Chinese police so far have detained 36 suspects and destroyed seven production plants, confiscating more than 3,000 counterfeit items, including leather products, suitcases, glasses, watches and jewelry. Sales had reached 100 million yuan (.1 million), according to the ministry.

U.S. law enforcement agencies are investigating buyers who placed the orders in the United States.

Early this year, police in Guangzhou received a tip and discovered an English-language website full of advertisements for fake luxury goods, the ministry said. Later, a criminal group - led by a person with the surname Zhuang - surfaced. The ministry then informed the U.S. Department of Homeland Security about the matter, and a joint investigation was started.

As part of the effort, police discovered that Zhuang and his associates received orders from the website in Guangzhou, and then purchased fake products from local markets or ordered them from illegal factories. The pirated products were sealed and declared at customs through Zhuang's express company, and then shipped abroad through international express delivery services.
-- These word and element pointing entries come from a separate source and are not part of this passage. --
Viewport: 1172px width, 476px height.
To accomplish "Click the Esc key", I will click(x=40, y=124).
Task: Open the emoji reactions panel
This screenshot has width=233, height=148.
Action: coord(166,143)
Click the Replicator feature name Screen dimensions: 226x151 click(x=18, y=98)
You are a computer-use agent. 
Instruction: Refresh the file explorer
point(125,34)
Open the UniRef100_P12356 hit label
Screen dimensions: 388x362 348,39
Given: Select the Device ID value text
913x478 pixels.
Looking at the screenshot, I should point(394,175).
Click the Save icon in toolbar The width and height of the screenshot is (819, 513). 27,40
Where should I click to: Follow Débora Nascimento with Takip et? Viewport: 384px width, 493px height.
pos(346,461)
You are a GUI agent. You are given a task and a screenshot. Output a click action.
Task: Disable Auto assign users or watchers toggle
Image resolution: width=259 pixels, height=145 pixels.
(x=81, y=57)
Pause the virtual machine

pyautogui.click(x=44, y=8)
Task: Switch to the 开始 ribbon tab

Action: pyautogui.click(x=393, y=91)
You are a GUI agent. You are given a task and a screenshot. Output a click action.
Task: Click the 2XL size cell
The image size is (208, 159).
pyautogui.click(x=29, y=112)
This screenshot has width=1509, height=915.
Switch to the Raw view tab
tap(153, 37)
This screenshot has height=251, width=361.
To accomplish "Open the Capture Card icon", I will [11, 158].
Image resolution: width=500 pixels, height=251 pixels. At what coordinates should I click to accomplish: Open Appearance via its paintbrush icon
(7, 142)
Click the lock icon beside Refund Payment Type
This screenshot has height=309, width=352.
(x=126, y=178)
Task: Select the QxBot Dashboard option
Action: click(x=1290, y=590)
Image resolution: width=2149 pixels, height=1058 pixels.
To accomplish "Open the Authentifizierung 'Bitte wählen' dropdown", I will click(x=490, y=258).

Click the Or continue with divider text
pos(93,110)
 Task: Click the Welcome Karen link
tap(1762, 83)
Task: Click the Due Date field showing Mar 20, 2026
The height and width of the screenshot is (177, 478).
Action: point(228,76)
In mid-July, police in Guangdong raided production, storage and export operations, and found information related to orders from U.S. customers. From those orders, they found that many U.S. customers were aware the products were fake but still placed large orders. That led police to suspect those customers of being intermediaries in the sale of the products on U.S. soil, according to the ministry.

At the request of U.S. officials, the ministry sent a police team to the United States at the end of August to collect evidence. Both sides are now investigating web servers in the U.S. and a possible wholesale network in China, the release said.

Liu Chuntian, a professor at the Renmin University of China's Intellectual Property Academy, said that in recent years China and the U.S. have been in close communication and have collaborated against multinational intellectual property infringement.

China and the U.S. have common ground in fighting IPR infringement, and a consensus has been reached at high levels on both sides, he said.